The choice of colour palette is another challenge when it comes to data visualisation. This especially applies to a choropleth map, in which different elements are assigned a different colour. For example, you probably remember geography lessons in which you looked at map which showed mountains, lowlands, seas, etc. in different colours. This approach can be helpful, especially when we look at a map and we want to quickly find, for example, mountain ranges.
On the other hand, the example above shows how a colour palette can cause confusion in our understanding of data. When you look at the scale on the left side, we see that the minimum value is represented by purple and the maximum value by red. However, if we want to find out which colour represents the mean value in this range, then we cannot figure out the answer to that question. Next, note that some parts of the map are coloured white. Usually white means that a value is 0 or that there is no information for a given area. However that is not the case in this plot, where white colour is assigned to values around 200 metres, and 200 meters is not the mean value in this range. The final problem here is that, if you look at values on the scale, you see that intervals for each colour are about every 20, but the last interval is about 3000. So that’s a big surprise.
Did you know that, if you want to cheat or hide some “inconvenient” data, bar plots are the best choice for that? Of course, I'm not suggesting that you would want to mislead anyone, but only helping you not to be misled by others. One method of cheating is to create the illusion of a “big difference” by using a scale which does not begin from 0. When we don’t start from zero, we only see the tip of the iceberg with a set starting point which was convenient for the author. A good example of that is the plot below. At first sight, it looks as if women in Latvia are several times taller than their counterparts in India. But this is not true! The real difference is about 5 inches, which is less than 10% of the average height across the data set.

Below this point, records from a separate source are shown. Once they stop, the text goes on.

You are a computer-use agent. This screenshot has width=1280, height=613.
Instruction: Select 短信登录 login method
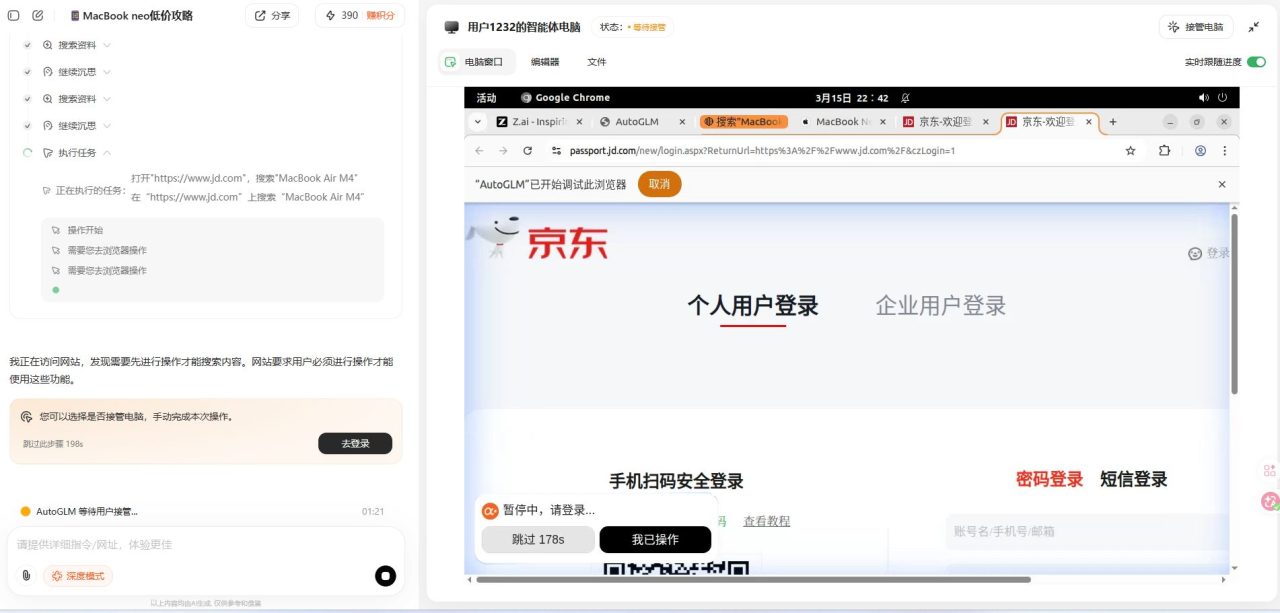1133,479
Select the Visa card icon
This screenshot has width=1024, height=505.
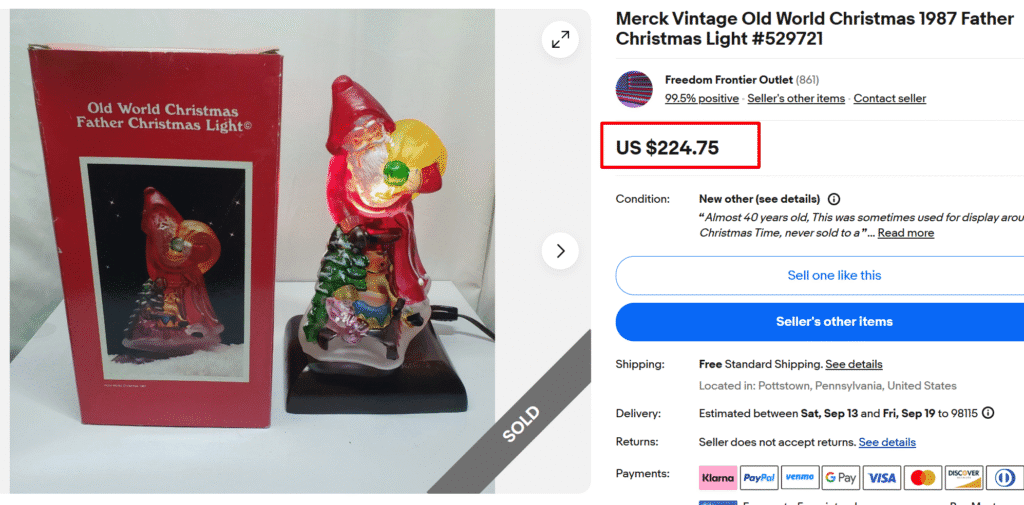click(x=882, y=478)
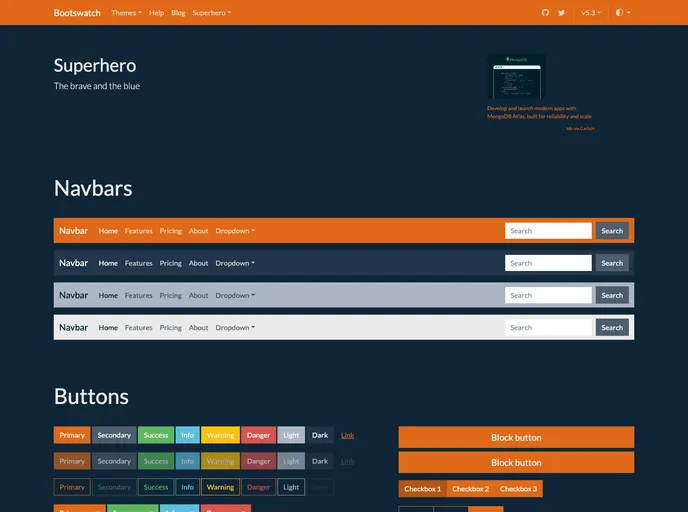Open the Superhero dropdown in top bar
Screen dimensions: 688x512
coord(211,13)
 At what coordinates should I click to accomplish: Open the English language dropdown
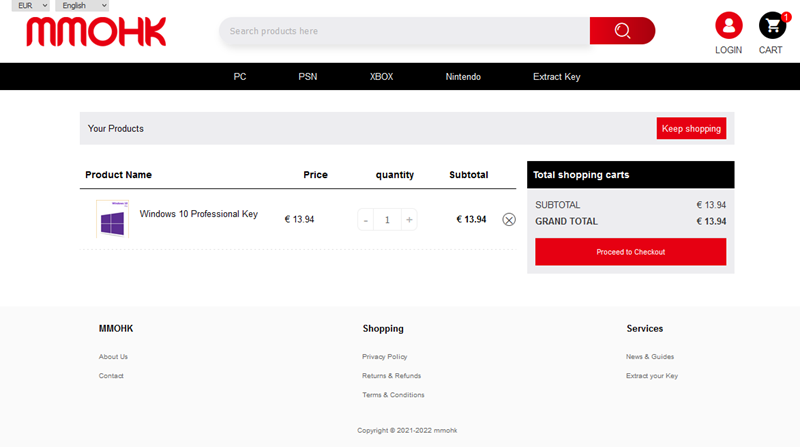point(81,6)
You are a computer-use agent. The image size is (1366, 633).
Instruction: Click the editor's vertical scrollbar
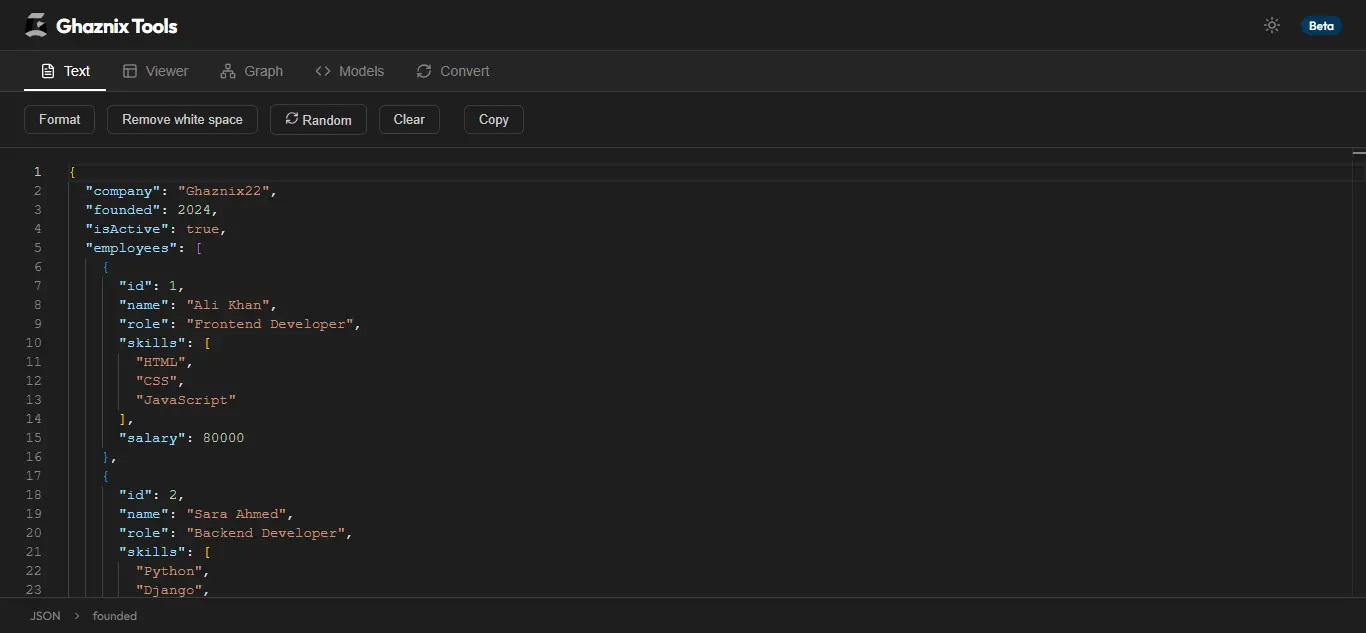click(x=1361, y=155)
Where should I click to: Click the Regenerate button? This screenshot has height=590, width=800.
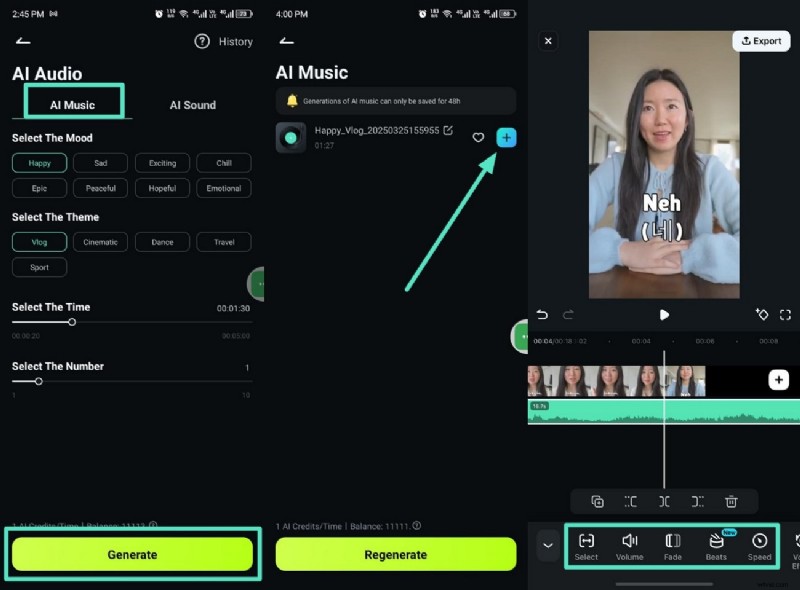point(395,554)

From the examples given above, you can see it is crucial to present data and information in the best way so that it is possible to understand them clearly and correctly. So, when you are at the stage of exploring a new set of data, I suggest that you try out various ways of presenting the data, and then see which form of presentation works best in achieving a particular outcome. At this stage of a project, ensure that you don't make any assumptions about that data as this can lead to misunderstandings and then to taking wrong decisions, for example, on the question of choosing the right model.
Visualisation is also often used at the very end of a project, at that time when you have your results and you want to present them to either your teammates or your clients. It's important that you don't make any mistakes at this stage when presenting data. If you make a mistake, then any stakeholders may themselves misunderstand the results, which can cost time and money, and can lead to them making poor decisions further down the line. Don’t ever underestimate the full power of visualisations As humans, we prefer to just look at pictures rather than read through all the data. However, that means that presenting data in this summary way carries with a important obligations. In conclusion, think carefully about how you want to show to readers any plot, graph or any kind of graphical representation of data.